▸ TASK DETAILS: Please transcribe, word for word, only the lines from the one containing "Use suggested name reimagined-octo-memory" through the last line of the records below, both included, and leave out every picture.

Stored data entries
* * * * * * * * *

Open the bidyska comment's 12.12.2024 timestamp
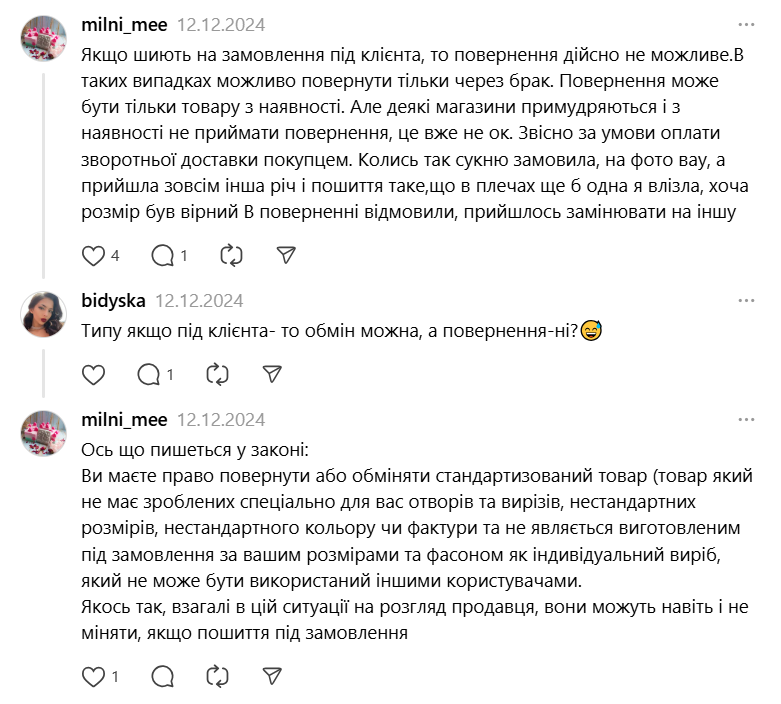This screenshot has width=781, height=704. pyautogui.click(x=199, y=300)
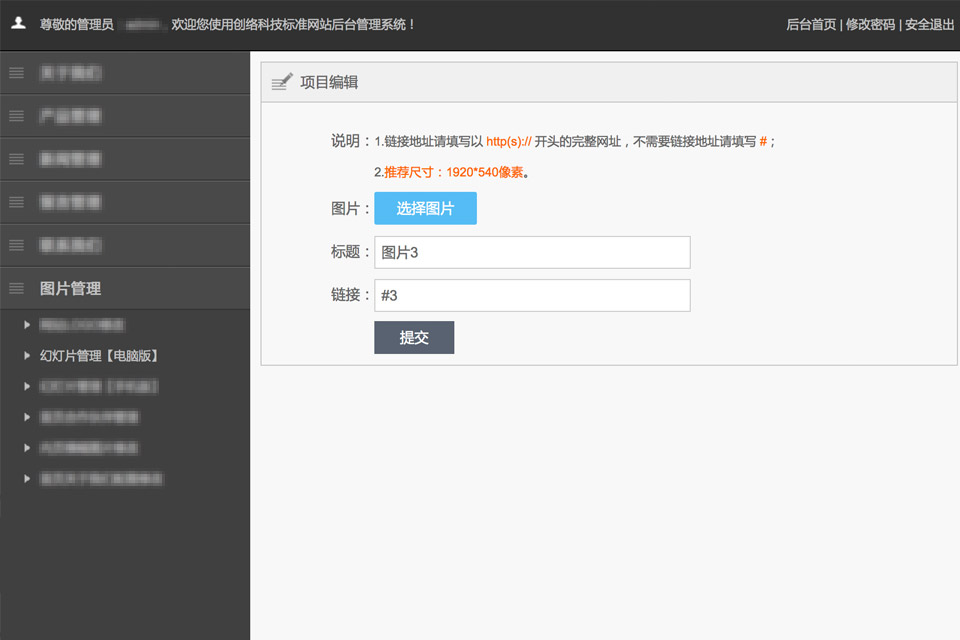Viewport: 960px width, 640px height.
Task: Open 幻灯片管理【电脑版】 submenu entry
Action: 99,355
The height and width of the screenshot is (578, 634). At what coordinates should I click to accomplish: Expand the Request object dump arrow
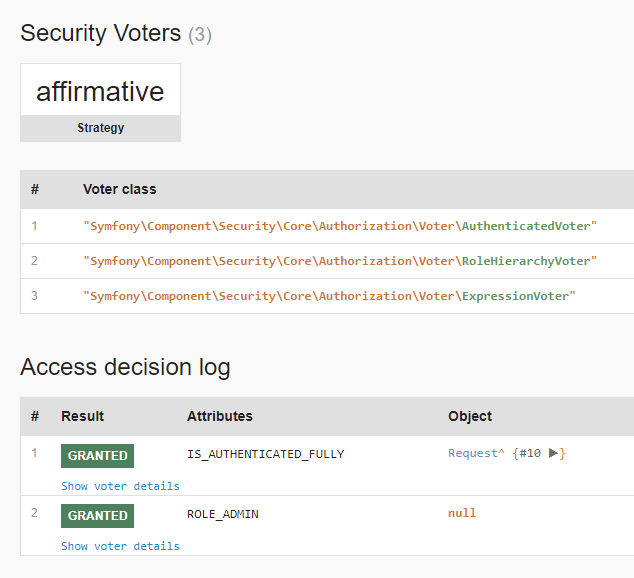click(553, 454)
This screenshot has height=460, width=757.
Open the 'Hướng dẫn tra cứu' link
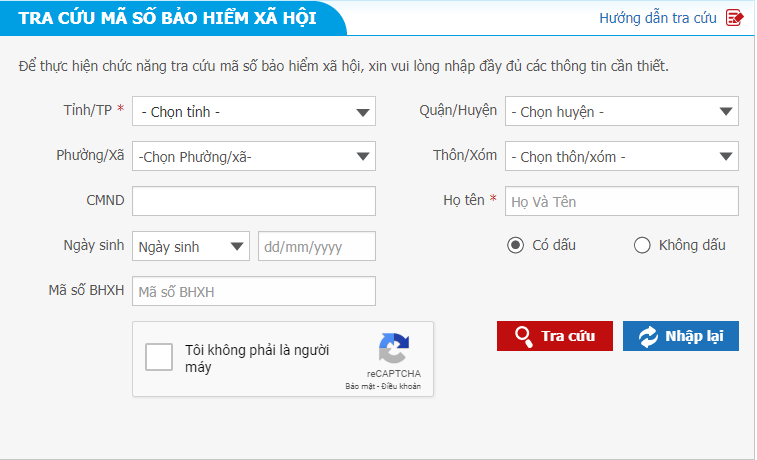click(658, 18)

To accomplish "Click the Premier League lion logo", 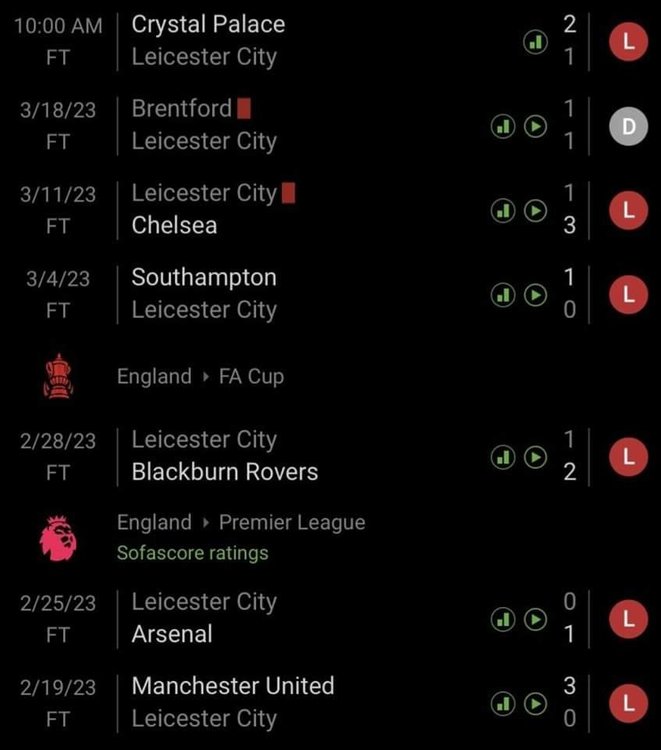I will [58, 538].
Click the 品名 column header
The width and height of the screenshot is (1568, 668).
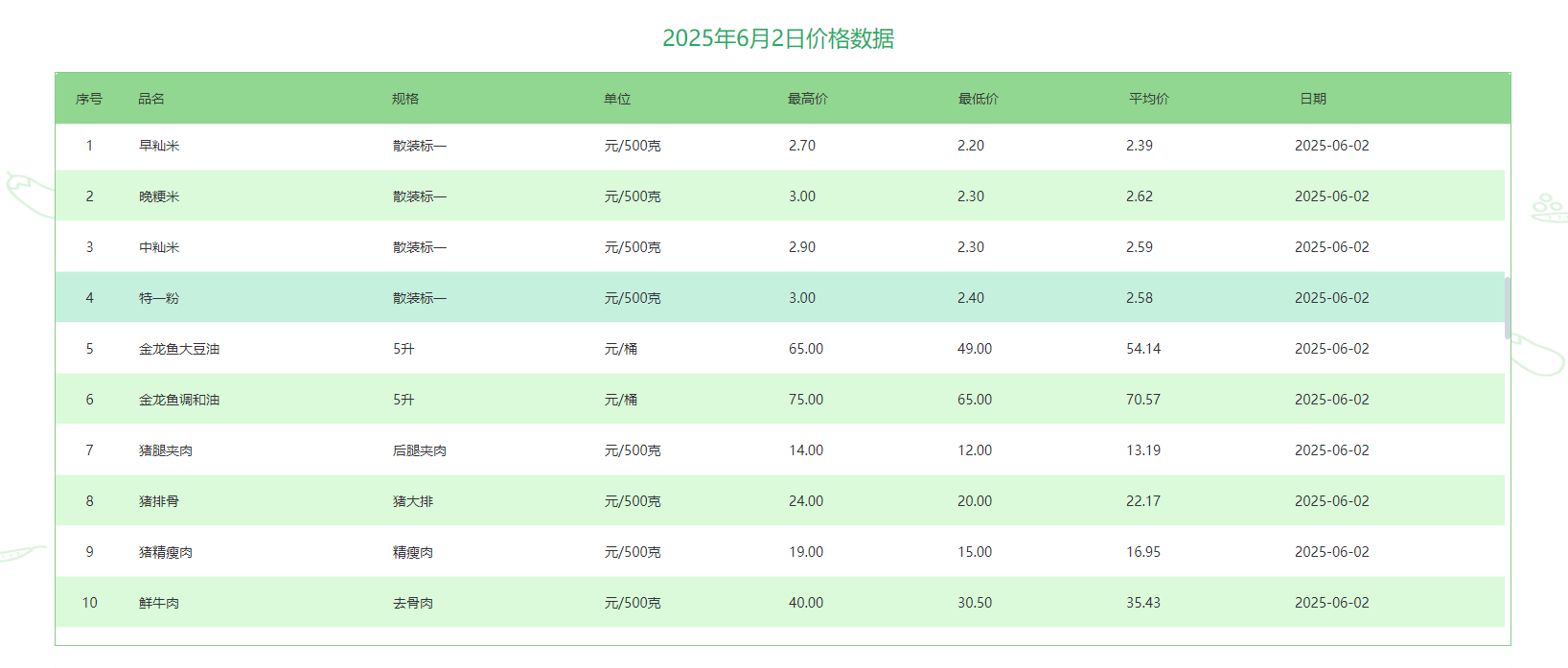[151, 99]
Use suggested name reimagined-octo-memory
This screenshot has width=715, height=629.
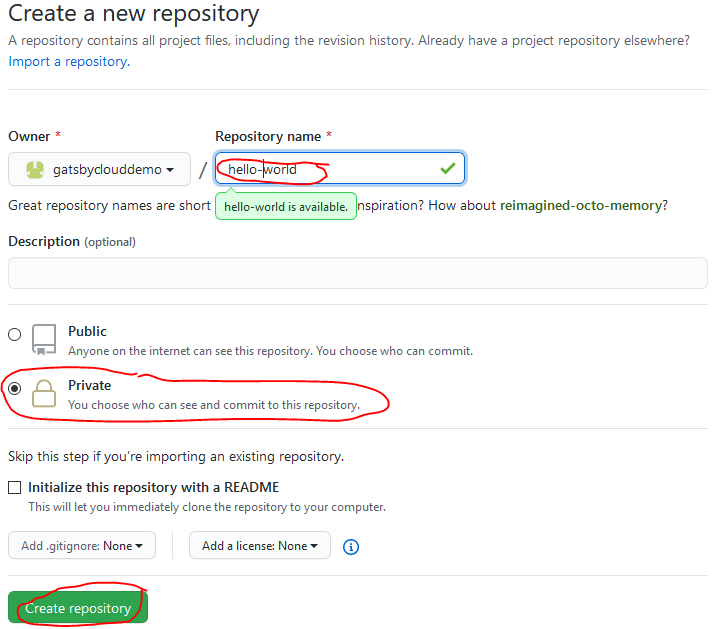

* * * * * * * * *

▸ WORKED SOLUTION:
Use suggested name reimagined-octo-memory
This screenshot has width=715, height=629.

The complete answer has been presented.